Earlier this week, Katherine Damkohler wrote a post for the ARTSblog website called Arts Integration Isn’t Enough. (This blog is no longer available, so I can’t share the link.)
It reminded me of a piece I wrote a few weeks back on ArtsEd VS ArtsInt. In it, I felt the need to not only define each, but to set the record straight about how one cannot replace the other. This is a topic about which I feel strongly.
In Katherine’s post, she quite frankly and respectfully states and defends her point that arts integration cannot replace arts education.
I have seen too many schools refrain from hiring an arts teacher because they have been lulled into thinking that training a classroom teacher to integrate the arts into their lessons serves as an acceptable substitute for bringing a full-time arts instructor on staff.
Sending classroom teachers to summer arts integration institutes or having them work alongside a local professional artist is a wonderful way to provide professional development to teachers.
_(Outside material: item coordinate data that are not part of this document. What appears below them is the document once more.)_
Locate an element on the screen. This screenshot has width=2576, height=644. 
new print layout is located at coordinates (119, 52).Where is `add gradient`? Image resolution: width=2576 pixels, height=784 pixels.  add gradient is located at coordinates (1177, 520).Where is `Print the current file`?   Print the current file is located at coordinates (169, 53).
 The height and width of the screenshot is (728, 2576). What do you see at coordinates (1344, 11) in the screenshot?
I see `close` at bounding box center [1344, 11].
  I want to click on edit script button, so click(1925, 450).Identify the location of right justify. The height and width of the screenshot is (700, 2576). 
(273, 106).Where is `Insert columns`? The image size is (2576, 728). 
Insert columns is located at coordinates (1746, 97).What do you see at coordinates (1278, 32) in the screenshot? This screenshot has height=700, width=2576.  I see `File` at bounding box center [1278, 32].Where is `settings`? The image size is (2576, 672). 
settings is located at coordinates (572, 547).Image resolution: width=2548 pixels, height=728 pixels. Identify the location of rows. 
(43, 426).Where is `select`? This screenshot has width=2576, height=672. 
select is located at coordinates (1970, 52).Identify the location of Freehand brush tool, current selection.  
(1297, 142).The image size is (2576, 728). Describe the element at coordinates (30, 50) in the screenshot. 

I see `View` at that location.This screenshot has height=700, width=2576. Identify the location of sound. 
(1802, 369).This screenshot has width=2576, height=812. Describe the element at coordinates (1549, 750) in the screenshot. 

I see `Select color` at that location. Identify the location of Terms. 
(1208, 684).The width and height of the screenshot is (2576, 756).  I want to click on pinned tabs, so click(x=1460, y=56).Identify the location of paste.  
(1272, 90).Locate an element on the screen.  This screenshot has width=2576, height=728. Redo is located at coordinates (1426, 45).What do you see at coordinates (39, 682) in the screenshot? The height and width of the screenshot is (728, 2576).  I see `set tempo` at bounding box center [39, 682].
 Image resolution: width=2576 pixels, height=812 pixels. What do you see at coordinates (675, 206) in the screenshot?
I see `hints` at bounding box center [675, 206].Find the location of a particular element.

However, these programs alone do not qualify classroom teachers to be the primary arts instructors for their students.
This may seem harsh, but it’s true!
With arts integration, our goal should never be to replace a student’s education in an art form, but to deepen their understanding of curriculum in various content areas, including those in the arts. Arts int helps students to process information, helps it to come alive for them, helps it to stick by catering to their creativity and multiple intelligences.
Teachers who want to explore arts integration further should be encouraged to attend professional development that instructs them on the creative process as a learning process, to attend workshops and courses where they are able to dig deep into their own creativity and learn how to empower their students to do the same to help them learn. (Get inspired to be inspiring!) And they should be encouraged to do so without the fear that they are being expected to teach the arts.
That’s where many teachers find the road block, when they think that arts integration means they have to have a huge knowledge base of varying art forms before they introduce it to their students. Katherine’s piece should then be a sigh of relief.
The arts are not learned through osmosis. It takes years to master an art form. Learning how to read music, play an instrument, perform dance, or create theatre takes both discipline and skill.
No one expects an arts integration teacher to be an expert in the arts. Our job then becomes that of coaching and inspiring.